STATED EXERCISE A:
Summarize the function reference in two sentences.

SELECTED PASSAGE:
ASCII( <value:text> ):int
  • value. Required.

Example

SELECT ASCII('Denodo') AS value1, ASCII('興味深い例') AS value2

value1

value2

68

33288

BASE64_TO_HEX

Description

The BASE64_TO_HEX function converts a String from base64 to hexadecimal(hex) or base16.

Syntax

BASE64_TO_HEX( <value:string> ):string
  • value. Required. String which you want to convert.

Example

SELECT BASE64_TO_HEX(base64_string) as
hex_string
FROM my_table;

base64_string

hex_string

VGhlIHJhaW4gaW4gc3BhaW4gaXMgYWx3YXlzIGluIHRoZSBwbGFpbg==

546865207261696e20696e20737061696e20697320616c7761797320696e2074686520706c61696e

CHAR

Description

The CHAR function returns the character associated to a Unicode code point.

When the input code point is higher than 255 and the function is pushed down to Impala or Hive, the function returns NULL. That is because they do not support code points higher than 255.

Syntax

CHAR( <code:int> ):text
  • code. Required. Unicode code point of the character you want to obtain.

Example

SELECT CHAR(65) AS char_1, CHAR(945) AS char_alpha;

char_1

char_alpha

A

α

CONCAT

Description

The CONCAT function concatenates two or more text values.

Syntax

CONCAT( <value 1:text>, <value 2:text> [, <value N:text> ]* ):text
  • value 1. Required. The first text item to be concatenated.

  • value 2. Required. The second text item to be concatenated.

  • value N. Optional. One or more arguments to be concatenated.

Example

SELECT original_text, CONCAT('I like to fly to ', originalText, ' every
month') as concat_text
FROM my_table;

original_text

concat_text

San Francisco, CA

I like to fly to San Francisco, CA every month

San Jose, CA

I like to fly to San Jose, CA every month

Birmingham, AL

I like to fly to Birmingham, AL every month

NY, NY

I like to fly to NY, NY every month

CONCATLIST

Description

The CONCATLIST function returns one value with all the values of an array. Each value is separated by a character.

Syntax

CONCATLIST( [ <separator:text> ,] <value:array> ):text
  • separator (optional): character that separates each value. If not present, the separator is an space character.

  • value (required): array whose values will be concatenated.

Examples

Example 1

SELECT CONCATLIST( { ROW ('1', '2') } )
FROM my_table;

concatlist

1 2

Example 2

SELECT CONCATLIST(',', { ROW ('1', '2') })

STATED EXERCISE B:
Copy the records word for word, starting at the line that contains "At what coordinates should I click to accomplish: Click the 跟帖可见" and ending at the line that contains "click(x=1350, y=230)".

ENTRIES SUPPLIED:
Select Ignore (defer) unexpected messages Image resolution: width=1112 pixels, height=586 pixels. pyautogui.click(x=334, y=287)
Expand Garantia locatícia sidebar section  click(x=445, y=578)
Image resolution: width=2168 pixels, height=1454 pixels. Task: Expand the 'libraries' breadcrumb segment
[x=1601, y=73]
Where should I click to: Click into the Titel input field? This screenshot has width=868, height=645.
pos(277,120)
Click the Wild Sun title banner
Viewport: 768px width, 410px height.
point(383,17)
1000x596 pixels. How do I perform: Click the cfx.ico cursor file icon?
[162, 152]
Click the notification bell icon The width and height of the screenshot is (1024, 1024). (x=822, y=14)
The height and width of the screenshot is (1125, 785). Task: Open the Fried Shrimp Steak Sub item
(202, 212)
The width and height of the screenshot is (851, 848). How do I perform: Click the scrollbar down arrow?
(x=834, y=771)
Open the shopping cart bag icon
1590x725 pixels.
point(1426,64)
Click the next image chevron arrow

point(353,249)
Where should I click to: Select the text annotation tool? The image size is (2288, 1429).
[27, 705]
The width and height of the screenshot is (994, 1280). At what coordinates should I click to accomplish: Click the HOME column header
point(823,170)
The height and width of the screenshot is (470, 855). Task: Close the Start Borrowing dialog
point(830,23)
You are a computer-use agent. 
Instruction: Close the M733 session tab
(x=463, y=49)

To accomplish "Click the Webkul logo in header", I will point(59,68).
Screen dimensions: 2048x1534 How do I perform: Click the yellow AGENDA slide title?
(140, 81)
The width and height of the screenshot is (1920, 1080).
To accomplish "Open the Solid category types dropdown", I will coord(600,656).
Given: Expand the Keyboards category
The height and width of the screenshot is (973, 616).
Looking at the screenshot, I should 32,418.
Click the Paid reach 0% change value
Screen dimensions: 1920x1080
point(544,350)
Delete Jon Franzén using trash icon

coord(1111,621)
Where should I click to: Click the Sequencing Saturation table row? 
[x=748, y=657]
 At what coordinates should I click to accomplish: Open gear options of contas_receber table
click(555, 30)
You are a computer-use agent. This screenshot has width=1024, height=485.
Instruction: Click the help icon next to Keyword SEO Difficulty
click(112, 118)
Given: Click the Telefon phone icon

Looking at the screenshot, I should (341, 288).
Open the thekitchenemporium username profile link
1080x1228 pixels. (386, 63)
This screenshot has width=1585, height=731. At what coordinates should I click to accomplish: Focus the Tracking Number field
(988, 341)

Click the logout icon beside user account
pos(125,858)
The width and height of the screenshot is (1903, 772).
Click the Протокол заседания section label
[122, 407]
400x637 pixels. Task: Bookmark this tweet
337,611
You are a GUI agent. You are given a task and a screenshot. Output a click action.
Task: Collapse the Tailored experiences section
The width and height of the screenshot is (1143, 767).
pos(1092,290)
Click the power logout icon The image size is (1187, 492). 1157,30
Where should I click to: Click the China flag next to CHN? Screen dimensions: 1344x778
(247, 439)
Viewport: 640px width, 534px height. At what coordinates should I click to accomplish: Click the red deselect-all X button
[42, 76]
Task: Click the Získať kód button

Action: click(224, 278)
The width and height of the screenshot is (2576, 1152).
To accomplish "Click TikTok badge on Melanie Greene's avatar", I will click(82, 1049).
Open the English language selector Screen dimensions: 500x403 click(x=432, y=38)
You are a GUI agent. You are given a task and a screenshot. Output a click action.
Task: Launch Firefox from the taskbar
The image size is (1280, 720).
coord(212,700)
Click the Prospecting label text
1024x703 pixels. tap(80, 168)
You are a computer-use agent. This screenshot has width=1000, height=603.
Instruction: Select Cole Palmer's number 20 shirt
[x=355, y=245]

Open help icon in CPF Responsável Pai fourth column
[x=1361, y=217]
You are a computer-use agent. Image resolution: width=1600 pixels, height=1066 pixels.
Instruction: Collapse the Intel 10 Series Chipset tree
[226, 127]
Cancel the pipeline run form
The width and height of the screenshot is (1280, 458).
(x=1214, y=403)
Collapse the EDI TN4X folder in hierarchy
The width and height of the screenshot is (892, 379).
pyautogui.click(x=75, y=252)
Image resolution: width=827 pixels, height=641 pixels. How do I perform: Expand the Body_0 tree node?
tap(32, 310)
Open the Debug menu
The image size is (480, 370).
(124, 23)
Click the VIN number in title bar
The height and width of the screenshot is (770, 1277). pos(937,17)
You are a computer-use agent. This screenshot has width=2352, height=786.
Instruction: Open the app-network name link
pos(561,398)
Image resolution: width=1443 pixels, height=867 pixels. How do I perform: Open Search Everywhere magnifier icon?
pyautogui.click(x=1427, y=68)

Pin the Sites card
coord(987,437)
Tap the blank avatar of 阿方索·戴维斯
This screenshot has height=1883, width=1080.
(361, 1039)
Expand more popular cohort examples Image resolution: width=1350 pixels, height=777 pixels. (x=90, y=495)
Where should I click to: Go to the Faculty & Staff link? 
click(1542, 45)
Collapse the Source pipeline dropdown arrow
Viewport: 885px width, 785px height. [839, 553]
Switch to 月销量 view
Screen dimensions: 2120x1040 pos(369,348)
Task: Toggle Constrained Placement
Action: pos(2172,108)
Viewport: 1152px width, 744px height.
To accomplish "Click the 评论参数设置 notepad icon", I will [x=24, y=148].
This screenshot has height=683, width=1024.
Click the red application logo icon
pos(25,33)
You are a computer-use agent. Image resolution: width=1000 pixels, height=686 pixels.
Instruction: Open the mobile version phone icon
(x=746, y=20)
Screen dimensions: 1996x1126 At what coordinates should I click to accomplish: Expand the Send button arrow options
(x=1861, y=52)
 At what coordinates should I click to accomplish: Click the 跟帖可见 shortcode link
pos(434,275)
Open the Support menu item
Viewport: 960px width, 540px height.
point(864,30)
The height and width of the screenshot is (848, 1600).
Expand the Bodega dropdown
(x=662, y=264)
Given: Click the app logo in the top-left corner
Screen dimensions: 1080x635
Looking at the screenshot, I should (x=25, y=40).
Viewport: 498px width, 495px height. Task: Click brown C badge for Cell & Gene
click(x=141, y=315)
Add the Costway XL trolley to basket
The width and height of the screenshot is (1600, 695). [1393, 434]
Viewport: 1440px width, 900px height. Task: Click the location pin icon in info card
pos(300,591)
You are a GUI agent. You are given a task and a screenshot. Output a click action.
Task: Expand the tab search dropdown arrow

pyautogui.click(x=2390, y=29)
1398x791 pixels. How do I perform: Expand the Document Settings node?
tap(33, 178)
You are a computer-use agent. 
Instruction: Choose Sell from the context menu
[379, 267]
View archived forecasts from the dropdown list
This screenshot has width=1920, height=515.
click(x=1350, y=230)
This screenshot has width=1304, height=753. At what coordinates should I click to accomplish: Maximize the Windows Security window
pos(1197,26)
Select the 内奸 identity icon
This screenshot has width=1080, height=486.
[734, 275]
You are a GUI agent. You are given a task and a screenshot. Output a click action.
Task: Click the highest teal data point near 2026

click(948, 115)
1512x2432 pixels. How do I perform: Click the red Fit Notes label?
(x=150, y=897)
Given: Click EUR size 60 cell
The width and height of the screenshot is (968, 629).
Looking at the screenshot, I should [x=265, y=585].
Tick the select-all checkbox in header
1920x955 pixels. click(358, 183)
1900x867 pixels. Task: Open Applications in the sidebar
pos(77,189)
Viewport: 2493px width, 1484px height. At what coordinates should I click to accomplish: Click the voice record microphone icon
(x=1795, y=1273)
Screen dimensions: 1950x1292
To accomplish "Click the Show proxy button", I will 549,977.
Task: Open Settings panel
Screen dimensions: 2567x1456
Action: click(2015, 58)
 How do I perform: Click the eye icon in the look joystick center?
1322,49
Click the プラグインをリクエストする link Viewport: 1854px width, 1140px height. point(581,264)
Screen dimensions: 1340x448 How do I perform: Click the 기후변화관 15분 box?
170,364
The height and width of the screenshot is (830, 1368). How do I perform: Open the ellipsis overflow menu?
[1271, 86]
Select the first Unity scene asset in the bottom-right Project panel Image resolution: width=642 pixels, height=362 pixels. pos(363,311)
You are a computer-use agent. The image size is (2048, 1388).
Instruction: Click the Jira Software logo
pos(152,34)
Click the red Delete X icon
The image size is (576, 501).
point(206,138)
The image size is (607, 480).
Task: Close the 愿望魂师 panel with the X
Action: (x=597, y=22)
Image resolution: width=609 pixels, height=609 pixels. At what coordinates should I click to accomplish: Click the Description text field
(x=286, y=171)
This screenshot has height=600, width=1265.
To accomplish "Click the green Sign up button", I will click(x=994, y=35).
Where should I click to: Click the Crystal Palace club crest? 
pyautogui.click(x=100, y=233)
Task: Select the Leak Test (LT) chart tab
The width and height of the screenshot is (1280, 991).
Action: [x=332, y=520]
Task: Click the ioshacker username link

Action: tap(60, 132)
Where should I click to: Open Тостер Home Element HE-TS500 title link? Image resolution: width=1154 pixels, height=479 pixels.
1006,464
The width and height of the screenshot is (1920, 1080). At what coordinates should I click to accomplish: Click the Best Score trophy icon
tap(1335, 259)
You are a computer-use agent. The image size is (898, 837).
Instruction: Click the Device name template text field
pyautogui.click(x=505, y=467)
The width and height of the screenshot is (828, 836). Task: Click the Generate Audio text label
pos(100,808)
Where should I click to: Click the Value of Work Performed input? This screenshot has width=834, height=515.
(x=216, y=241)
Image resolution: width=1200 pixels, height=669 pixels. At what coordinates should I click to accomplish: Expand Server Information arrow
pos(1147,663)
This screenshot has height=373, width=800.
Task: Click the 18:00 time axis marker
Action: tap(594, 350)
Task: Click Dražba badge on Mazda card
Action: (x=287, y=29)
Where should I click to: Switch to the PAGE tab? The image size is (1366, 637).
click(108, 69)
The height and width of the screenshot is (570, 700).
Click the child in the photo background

SOLUTION A:
The function reference gives syntax and examples for several text functions: BASE64_TO_HEX converts a string from base64 to hexadecimal, CHAR returns the character associated with a Unicode code point, CONCAT concatenates two or more text values, and CONCATLIST returns one value with all the values of an array, each separated by a character. CHAR returns NULL for code points higher than 255 when it is pushed down to Impala or Hive, and CONCATLIST uses a space character as the separator when none is given.

SOLUTION B:
 At what coordinates should I click to accomplish: Click the 跟帖可见 shortcode link
pos(434,275)
Open the Support menu item
Viewport: 960px width, 540px height.
point(864,30)
The height and width of the screenshot is (848, 1600).
Expand the Bodega dropdown
(x=662, y=264)
Given: Click the app logo in the top-left corner
Screen dimensions: 1080x635
Looking at the screenshot, I should (x=25, y=40).
Viewport: 498px width, 495px height. Task: Click brown C badge for Cell & Gene
click(x=141, y=315)
Add the Costway XL trolley to basket
The width and height of the screenshot is (1600, 695). [1393, 434]
Viewport: 1440px width, 900px height. Task: Click the location pin icon in info card
pos(300,591)
You are a GUI agent. You are given a task and a screenshot. Output a click action.
Task: Expand the tab search dropdown arrow

pyautogui.click(x=2390, y=29)
1398x791 pixels. How do I perform: Expand the Document Settings node?
tap(33, 178)
You are a computer-use agent. 
Instruction: Choose Sell from the context menu
[379, 267]
View archived forecasts from the dropdown list
This screenshot has width=1920, height=515.
click(x=1350, y=230)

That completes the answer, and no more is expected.